• _Screenshot grounding data_
###

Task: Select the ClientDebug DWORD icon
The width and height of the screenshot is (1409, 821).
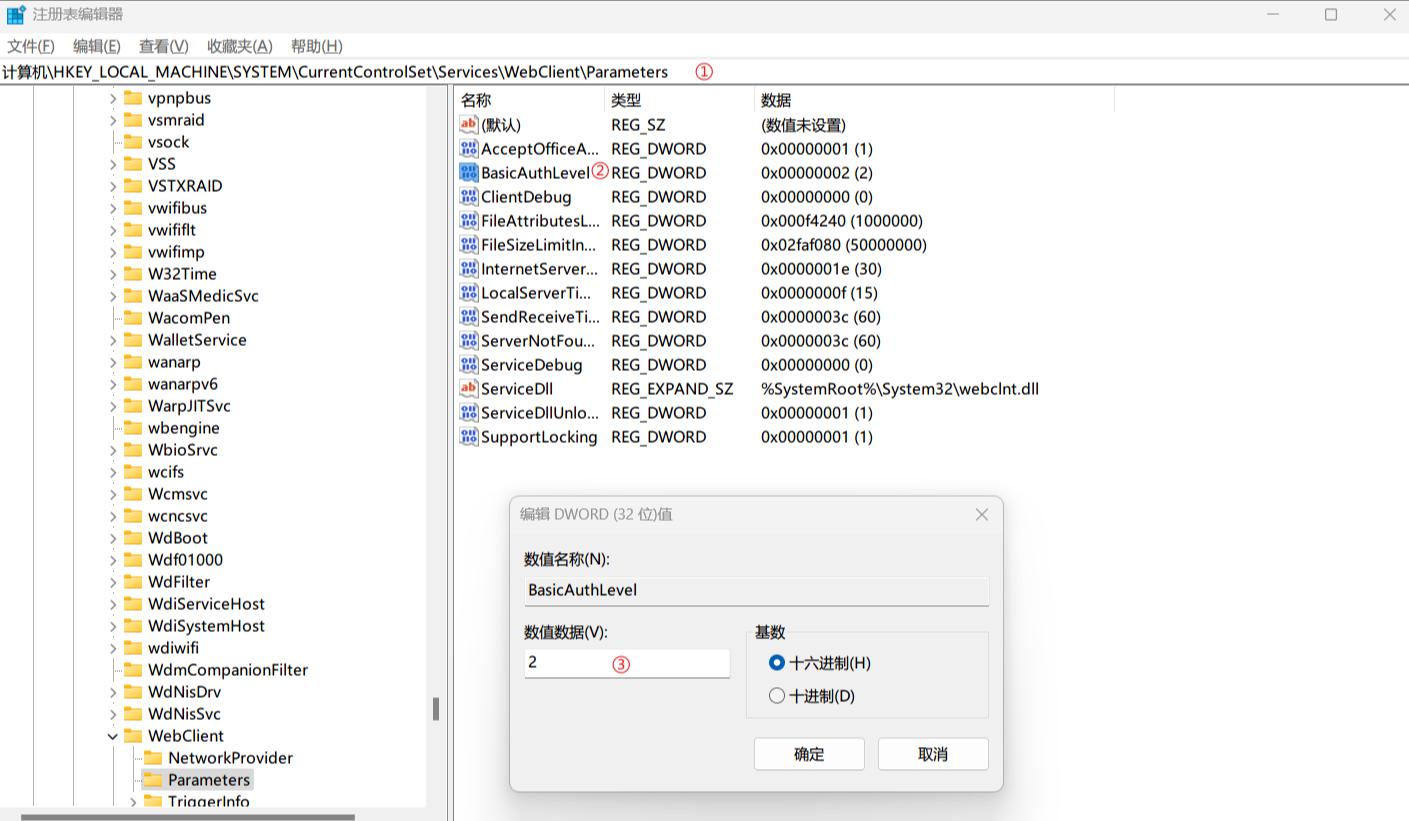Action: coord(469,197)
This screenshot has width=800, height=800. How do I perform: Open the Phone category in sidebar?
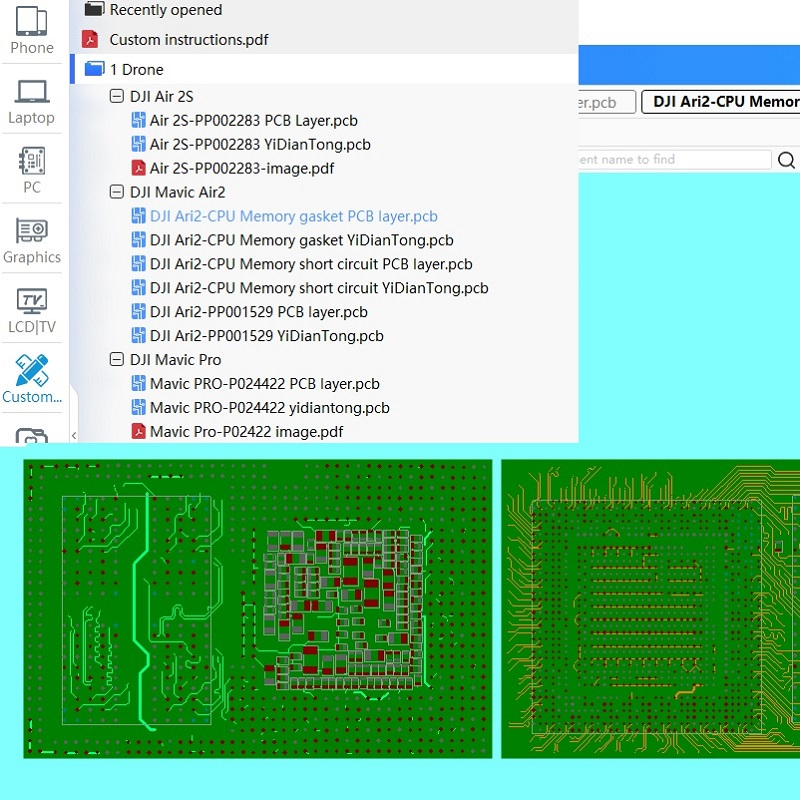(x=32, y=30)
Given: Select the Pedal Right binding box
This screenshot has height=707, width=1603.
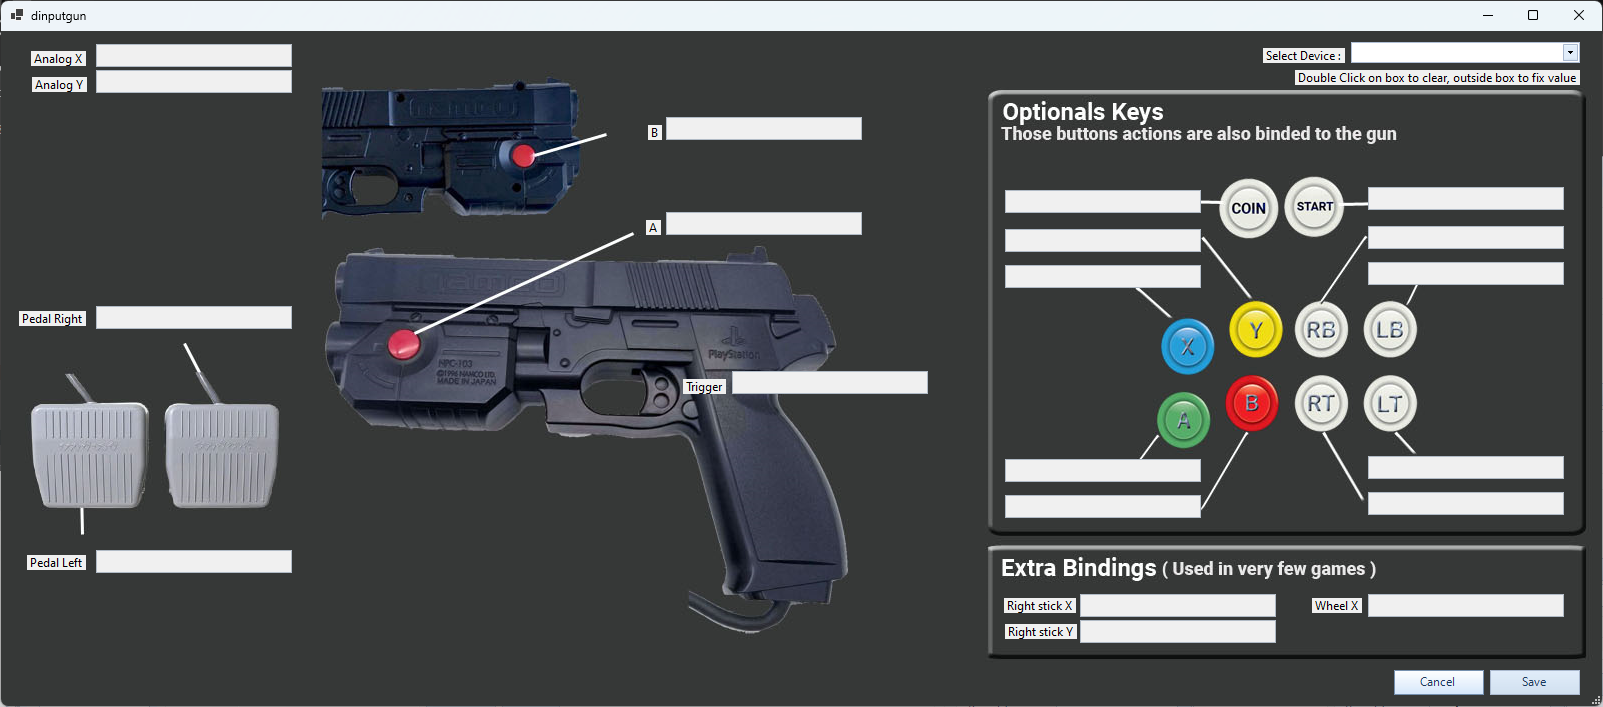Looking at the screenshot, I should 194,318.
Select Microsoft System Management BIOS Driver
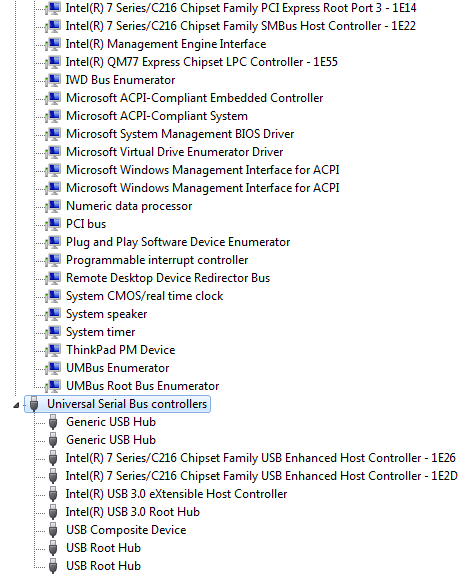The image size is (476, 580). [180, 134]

###

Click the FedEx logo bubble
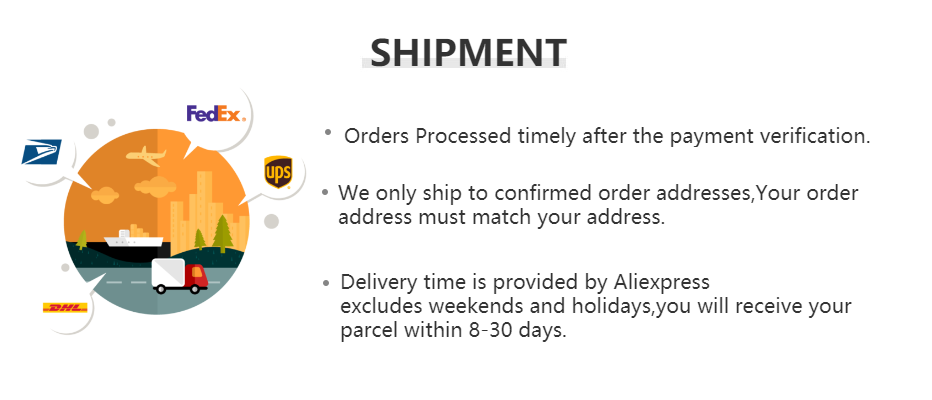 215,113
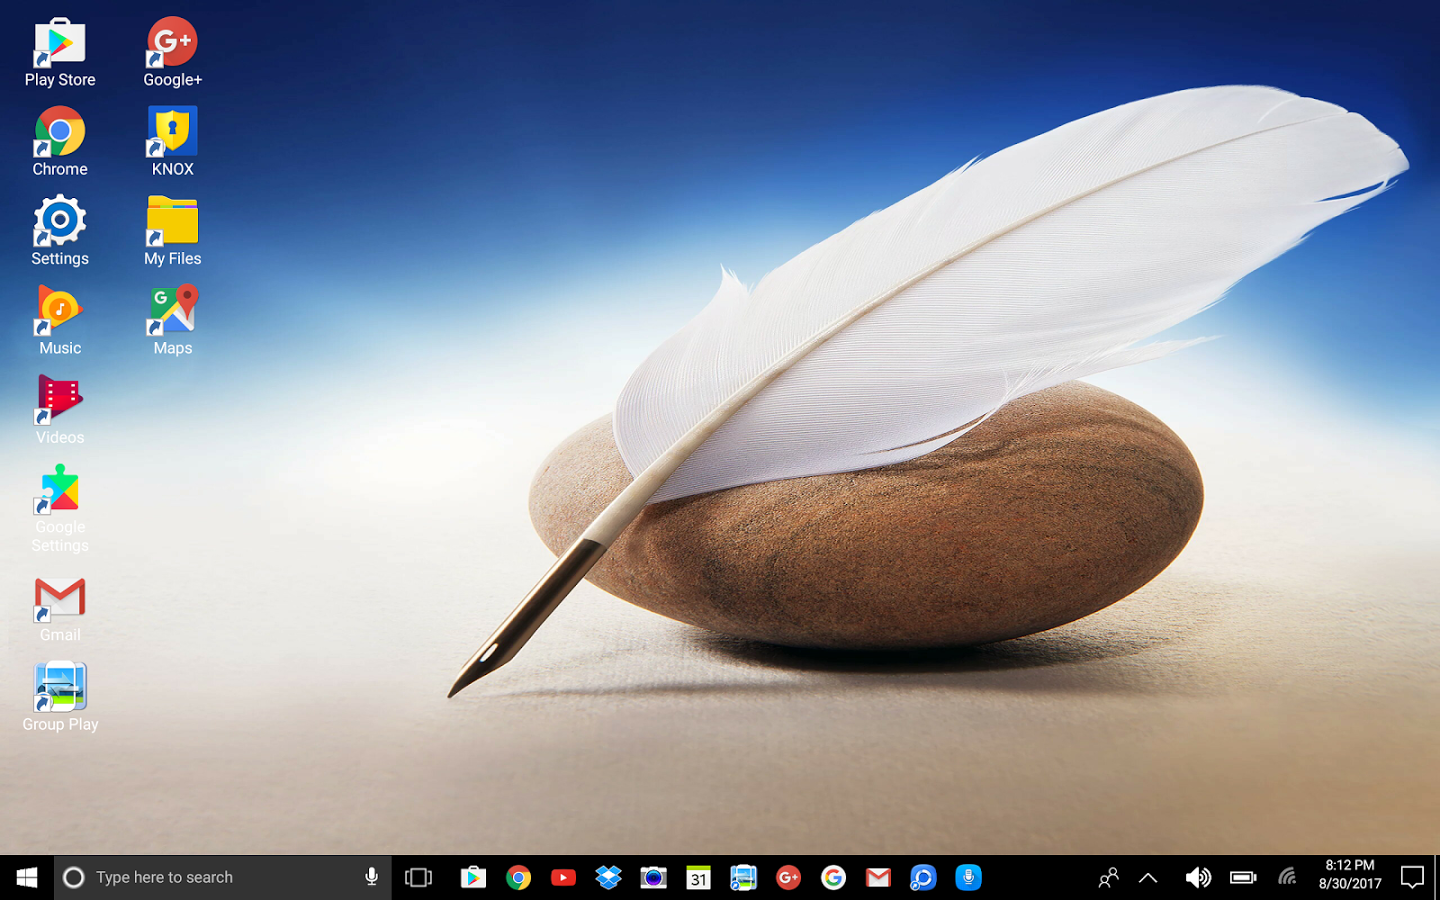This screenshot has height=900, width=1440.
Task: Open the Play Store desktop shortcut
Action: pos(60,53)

###

• _WHAT YOU WILL DO_
Go to the line above that has "The width and" and copy exactly from there down to the line that has "Given: Select the Pedal Right binding box", both included. Leave the pictures out.

• _SOLUTION_
The width and height of the screenshot is (1409, 821).
Action: coord(469,197)
This screenshot has width=800, height=800. How do I perform: Open the Phone category in sidebar?
(x=32, y=30)
Given: Select the Pedal Right binding box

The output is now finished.